Which task should be delegated to the licensed practical nurse?
- A. Administering heparin subcutaneously
- B. Feeding the client with a percutaneous endoscopy gastrostomy tube
- C. Removing a peripherally inserted central line
- D. Monitoring chest tube drainage
- E. Performing tracheostomy care
Correct Answer: A, B, D, E
Rationale: LPNs can administer subcutaneous heparin (A), feed via PEG tube (B), monitor chest tubes (D), and perform tracheostomy care (E). Removing a PICC line (C) requires RN-level expertise due to potential complications.
The nurse is evaluating teaching effectiveness on a client with a gastrointestinal disorder prescribed a gluten-free diet. Which diet choice indicates that the client understands the instructions given?
- A. Steamed broccoli
- B. Wheat toast
- C. Chocolate chip cookie
- D. Bran cereal
Correct Answer: A
Rationale: Steamed broccoli is naturally gluten-free, indicating understanding of a gluten-free diet. Wheat toast (B), chocolate chip cookies (C), and bran cereal (D) contain gluten.

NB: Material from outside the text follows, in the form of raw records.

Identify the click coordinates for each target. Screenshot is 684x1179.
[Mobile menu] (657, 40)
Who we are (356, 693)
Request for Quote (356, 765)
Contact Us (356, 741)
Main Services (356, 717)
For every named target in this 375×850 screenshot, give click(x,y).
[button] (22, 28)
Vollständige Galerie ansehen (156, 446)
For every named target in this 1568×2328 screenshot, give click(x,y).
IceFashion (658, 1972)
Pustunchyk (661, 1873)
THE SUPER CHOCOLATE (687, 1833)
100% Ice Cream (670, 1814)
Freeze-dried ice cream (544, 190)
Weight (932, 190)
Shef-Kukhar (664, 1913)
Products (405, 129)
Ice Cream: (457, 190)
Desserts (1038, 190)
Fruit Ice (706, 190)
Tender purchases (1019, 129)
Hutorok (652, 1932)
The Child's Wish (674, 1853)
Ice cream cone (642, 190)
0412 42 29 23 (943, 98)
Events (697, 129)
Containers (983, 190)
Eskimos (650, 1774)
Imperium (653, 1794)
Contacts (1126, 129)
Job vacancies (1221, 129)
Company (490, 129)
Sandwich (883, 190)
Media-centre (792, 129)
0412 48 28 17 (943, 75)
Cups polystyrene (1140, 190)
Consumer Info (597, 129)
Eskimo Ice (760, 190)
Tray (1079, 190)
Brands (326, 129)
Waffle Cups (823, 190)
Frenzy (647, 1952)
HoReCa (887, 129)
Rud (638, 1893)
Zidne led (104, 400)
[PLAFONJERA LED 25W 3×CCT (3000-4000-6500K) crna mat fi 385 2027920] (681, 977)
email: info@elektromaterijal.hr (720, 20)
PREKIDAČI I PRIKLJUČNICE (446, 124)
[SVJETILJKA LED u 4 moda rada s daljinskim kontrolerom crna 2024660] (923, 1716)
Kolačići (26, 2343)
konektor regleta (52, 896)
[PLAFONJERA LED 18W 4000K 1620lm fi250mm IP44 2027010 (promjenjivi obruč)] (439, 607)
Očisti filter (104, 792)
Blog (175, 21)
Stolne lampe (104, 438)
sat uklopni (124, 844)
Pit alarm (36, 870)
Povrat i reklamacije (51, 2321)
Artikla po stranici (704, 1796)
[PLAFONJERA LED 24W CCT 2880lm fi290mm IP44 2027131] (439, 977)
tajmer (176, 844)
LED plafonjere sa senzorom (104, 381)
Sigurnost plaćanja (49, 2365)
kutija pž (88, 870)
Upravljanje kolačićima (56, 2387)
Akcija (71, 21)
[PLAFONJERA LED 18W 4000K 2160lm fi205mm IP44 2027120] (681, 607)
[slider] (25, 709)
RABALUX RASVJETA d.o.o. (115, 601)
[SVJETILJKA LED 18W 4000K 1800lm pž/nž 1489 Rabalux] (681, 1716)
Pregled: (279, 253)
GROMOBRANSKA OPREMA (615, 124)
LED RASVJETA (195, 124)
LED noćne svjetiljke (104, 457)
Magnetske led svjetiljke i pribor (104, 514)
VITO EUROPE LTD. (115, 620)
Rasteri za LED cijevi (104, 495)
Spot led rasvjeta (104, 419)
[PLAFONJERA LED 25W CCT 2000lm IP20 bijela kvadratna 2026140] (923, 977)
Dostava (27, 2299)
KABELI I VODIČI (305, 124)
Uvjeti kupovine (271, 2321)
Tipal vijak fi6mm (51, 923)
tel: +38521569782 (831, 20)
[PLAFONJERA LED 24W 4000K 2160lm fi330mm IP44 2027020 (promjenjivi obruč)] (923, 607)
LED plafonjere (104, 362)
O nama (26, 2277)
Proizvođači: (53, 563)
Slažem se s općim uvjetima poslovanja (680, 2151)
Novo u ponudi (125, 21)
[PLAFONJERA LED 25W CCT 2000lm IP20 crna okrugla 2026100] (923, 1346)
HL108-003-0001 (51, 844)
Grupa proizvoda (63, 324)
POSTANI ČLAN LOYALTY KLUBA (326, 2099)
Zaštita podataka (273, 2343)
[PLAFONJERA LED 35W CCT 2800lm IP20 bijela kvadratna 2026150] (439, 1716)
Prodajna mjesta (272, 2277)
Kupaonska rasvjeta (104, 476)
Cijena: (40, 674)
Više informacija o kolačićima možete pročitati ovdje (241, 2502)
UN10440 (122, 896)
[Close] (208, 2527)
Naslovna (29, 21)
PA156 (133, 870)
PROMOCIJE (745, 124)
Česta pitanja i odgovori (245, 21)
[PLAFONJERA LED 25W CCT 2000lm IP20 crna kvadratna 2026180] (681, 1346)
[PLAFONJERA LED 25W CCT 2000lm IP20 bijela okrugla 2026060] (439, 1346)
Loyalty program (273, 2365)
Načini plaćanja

The nurse is caring for a client post-myocardial infarction on the cardiac unit. The client is exhibiting symptoms of shock. Which clinical manifestation is the best indicator that the shock is cardiogenic rather than anaphylactic?
- A. BP 90/60
- B. Chest pain
- C. Increased anxiety
- D. Temp 98.6°F
Correct Answer: B
Rationale: Chest pain is a hallmark of cardiogenic shock due to myocardial ischemia, distinguishing it from anaphylactic shock, which typically involves urticaria or bronchospasm. Low BP (A) and anxiety (C) are common in both, and normal temperature (D) is nonspecific.